Da un articolo di Allen Z. Hertz, dottorato di ricerca.
Da oltre 60 anni c’è una accanita discussione a proposito del rifiuto della maggior parte degli arabi e dei musulmani di accettare la legittimità e la permanenza di Israele come stato ebraico indipendente nel Medio Oriente. Yasser Arafat e Mahmoud Ahmadinejad hanno negato che gli ebrei siano un popolo nel contesto della dottrina politica e legale moderna dell’autodeterminazione dei popoli.
Tuttavia, c’è un’enorme quantità di testimonianze archeologiche e storiche che dimostrano che il popolo ebraico --- come il popolo greco o i cinesi Han --- è tra i più antichi popoli del mondo. Ed è ben noto che il popolo ebraico ha oltre 2.500 anni di storia continua, con un’identità soggettiva-oggettiva che, in ogni secolo, ha mantenuto un legame con la terra tra il fiume Giordano ed il mar Mediterraneo. Ad esempio, la Bibbia ebraica, i Vangeli cristiani ed il Corano testimoniano tutti il collegamento tra il popolo ebraico e la sua patria storica.
Come altri popoli, il popolo ebraico ha il diritto all’autodeterminazione. Benché l’autodeterminazione del popolo arabo sia espressa attraverso 21 paesi Arabi, Israele è la sola espressione dell’autodeterminazione del popolo ebraico, che ha, più di chiunque altro, il diritto ad essere considerato indigeno nel territorio ad ovest del Giordano. Quindi il popolo ebraico è indigeno in Israele nello stesso modo che, in Canada, certe Prime Nazioni sono ritenute indigene nelle loro terre ancestrali. Ed è da notare che la Corte suprema del Canada ha deciso che, dove gli indigeni mantengono il loro legame storico con il paese, il diritto indigeno può sopravvivere sia ai cambiamenti di sovranità sia al flusso delle nuove popolazioni risultante dalle conquiste straniere.

::::::

[Cosa si chiede]
• 1. Rispondi in base al testo.
(a) Quali due personaggi hanno negato che gli ebrei siano un popolo?
(b) In quanti paesi si esprime l'autodeterminazione del popolo arabo?
(c) Quale corte ha stabilito che il diritto indigeno può sopravvivere ai cambiamenti di sovranità?
• 2. Trascrivi il passo del testo che comincia con "Da un articolo" e prosegue fino a "dell’autodeterminazione dei popoli.".

[Materiale fornito]
::::::

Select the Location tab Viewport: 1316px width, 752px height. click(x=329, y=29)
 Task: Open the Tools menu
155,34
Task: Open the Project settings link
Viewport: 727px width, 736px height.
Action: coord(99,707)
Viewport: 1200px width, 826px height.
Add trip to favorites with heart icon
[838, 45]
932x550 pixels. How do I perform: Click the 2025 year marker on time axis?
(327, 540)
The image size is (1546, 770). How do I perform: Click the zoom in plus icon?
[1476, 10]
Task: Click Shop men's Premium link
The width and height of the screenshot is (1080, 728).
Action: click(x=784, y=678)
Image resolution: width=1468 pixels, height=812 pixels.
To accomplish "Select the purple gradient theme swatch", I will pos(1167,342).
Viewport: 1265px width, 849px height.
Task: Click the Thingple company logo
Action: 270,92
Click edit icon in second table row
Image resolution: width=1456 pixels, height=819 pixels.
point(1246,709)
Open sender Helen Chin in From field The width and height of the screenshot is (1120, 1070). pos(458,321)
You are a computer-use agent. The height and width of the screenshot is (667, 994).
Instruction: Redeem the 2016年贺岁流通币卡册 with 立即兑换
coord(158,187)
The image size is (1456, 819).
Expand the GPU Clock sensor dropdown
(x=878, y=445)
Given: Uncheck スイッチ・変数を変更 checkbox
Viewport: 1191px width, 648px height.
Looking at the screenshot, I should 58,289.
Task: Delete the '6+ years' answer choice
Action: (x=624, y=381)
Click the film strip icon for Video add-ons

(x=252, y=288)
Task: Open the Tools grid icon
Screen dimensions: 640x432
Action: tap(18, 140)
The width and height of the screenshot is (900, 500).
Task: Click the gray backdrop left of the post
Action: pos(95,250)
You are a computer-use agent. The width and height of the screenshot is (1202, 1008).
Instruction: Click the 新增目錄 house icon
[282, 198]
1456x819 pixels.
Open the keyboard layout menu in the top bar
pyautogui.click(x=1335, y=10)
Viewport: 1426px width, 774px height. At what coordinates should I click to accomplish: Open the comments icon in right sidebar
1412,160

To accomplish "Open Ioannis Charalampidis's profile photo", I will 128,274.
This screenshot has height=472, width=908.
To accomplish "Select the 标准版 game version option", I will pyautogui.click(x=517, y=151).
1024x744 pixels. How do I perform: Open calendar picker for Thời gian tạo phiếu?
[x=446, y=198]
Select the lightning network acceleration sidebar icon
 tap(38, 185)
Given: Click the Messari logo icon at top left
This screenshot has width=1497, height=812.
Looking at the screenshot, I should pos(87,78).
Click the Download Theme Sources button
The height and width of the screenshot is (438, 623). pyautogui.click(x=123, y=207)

::::::

[Soluzioni]
• 1.
(a) Yasser Arafat e Mahmoud Ahmadinejad.
(b) In 21 paesi arabi.
(c) La Corte suprema del Canada.

• 2.
Da un articolo di Allen Z. Hertz, dottorato di ricerca.
Da oltre 60 anni c’è una accanita discussione a proposito del rifiuto della maggior parte degli arabi e dei musulmani di accettare la legittimità e la permanenza di Israele come stato ebraico indipendente nel Medio Oriente. Yasser Arafat e Mahmoud Ahmadinejad hanno negato che gli ebrei siano un popolo nel contesto della dottrina politica e legale moderna dell’autodeterminazione dei popoli.